Karl crawled over to me, and he cried too, and we lay there on the couch for what seemed like forever. His body on mine. It was so heavy but I liked the feeling of it. In a day where I’d spent most of the time outside my body, the weight of him brought me back home. My heart was broken but in that moment I was safe. We were together, and while we didn’t have a baby, we still had each other.
At that point, it stops. Reading back over it now, two years on, what strikes me most is how brief it all was. This briefness, coupled with the intense experience of my training in Portugal that preceded it (a life-changing couple of weeks, even without the added pregnancy), gives the whole period a dreamlike quality in my mind. And I think this bears out in how I managed it afterwards, and the relative ease with which I appeared to return to normal. In some ways, it was easier to imagine it was a dream.
From my current vantage point, I can see that there was more to process, more to grieve, and I am beginning to accept that there will always be a little piece of my heart cycling through the stages and moving around the spiral. And I’m ok with that.
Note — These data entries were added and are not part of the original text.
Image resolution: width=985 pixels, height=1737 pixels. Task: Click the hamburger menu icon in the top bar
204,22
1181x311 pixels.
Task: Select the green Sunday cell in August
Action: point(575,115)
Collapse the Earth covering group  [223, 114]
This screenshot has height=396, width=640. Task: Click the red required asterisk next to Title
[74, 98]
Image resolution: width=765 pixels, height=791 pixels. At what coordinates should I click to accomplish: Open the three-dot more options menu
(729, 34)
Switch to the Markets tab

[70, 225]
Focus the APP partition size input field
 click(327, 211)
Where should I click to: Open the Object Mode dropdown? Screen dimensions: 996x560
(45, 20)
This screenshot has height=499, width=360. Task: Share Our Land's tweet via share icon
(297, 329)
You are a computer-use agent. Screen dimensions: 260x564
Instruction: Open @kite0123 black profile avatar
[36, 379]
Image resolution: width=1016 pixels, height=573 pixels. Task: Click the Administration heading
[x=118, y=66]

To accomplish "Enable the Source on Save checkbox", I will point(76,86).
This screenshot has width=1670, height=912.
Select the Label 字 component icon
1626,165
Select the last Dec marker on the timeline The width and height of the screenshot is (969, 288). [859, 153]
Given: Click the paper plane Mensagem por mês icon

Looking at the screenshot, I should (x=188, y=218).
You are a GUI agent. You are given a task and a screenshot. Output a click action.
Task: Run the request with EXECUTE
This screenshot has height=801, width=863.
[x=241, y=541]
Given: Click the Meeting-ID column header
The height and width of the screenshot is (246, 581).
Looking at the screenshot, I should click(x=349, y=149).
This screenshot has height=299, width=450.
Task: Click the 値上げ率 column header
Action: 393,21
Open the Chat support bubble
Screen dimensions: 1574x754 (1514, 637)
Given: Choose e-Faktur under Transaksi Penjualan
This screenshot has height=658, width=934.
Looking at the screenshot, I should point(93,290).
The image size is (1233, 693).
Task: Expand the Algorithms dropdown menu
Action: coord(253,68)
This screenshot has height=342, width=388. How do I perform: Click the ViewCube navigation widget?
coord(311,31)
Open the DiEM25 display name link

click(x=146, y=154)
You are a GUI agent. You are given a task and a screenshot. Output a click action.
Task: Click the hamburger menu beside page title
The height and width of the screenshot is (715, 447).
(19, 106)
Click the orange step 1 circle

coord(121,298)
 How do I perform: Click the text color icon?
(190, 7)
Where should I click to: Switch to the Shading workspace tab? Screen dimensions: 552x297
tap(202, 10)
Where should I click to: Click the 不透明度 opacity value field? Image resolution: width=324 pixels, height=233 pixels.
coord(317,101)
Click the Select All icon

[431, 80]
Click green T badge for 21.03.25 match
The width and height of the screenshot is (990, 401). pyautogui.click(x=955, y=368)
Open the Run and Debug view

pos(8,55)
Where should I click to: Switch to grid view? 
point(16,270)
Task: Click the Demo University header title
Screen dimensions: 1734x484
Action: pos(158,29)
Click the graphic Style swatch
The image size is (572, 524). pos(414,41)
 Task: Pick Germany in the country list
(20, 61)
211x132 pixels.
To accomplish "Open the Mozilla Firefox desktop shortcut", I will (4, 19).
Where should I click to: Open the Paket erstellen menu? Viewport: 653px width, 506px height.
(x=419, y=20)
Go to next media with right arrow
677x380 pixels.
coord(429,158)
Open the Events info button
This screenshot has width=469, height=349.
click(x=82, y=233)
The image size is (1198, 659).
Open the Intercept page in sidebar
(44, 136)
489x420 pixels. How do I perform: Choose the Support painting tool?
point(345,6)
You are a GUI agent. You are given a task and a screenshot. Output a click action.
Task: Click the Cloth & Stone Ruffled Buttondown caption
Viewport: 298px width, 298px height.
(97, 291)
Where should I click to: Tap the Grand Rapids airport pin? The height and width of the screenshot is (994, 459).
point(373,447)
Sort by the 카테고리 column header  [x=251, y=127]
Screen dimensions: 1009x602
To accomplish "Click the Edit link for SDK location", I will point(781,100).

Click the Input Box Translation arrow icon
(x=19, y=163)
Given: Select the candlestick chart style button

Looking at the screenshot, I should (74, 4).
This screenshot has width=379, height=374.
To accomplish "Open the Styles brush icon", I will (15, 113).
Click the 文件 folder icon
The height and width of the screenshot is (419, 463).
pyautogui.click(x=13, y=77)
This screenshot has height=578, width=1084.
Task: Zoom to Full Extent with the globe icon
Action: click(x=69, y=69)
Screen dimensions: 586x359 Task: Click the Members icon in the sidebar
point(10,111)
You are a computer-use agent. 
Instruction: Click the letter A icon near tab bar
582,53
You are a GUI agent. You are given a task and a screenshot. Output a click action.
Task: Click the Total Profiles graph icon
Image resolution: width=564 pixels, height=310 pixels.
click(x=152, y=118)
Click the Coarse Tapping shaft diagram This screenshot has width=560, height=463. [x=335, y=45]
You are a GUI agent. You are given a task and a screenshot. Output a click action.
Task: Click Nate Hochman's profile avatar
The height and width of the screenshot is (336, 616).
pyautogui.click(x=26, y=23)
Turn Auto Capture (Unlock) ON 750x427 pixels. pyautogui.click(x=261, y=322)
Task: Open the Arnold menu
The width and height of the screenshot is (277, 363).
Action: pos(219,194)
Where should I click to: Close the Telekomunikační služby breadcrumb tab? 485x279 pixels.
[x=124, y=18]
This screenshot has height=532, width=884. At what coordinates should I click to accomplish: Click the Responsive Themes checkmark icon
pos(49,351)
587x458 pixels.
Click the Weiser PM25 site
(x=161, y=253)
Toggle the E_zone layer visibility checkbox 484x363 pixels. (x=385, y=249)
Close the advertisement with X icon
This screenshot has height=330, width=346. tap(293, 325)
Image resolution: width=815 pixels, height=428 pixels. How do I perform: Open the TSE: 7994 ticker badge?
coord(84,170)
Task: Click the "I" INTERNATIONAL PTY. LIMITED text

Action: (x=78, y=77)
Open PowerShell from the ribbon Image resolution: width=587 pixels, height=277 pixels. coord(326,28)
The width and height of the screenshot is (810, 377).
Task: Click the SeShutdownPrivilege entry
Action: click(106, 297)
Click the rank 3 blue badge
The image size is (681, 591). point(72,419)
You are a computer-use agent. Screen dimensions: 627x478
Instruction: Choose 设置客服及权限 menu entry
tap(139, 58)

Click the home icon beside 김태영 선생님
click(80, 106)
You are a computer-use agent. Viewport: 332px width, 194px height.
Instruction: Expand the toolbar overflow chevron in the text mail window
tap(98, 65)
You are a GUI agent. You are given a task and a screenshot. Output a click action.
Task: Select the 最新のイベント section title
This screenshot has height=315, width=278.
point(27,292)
It was a fleeting dream, it’s true, but it also happened, and while the pain is sometimes hard to bear, I like to think that by acknowledging it, I can also honour that little soul, for its brief appearance in our lives.
I wrote about this time in a very early post on this Substack - the strange limbo I found myself in as I waited for the period that never arrived in another country, miles away from Karl, and the way that the experience in Portugal and that pregnancy will always be inseparable to me.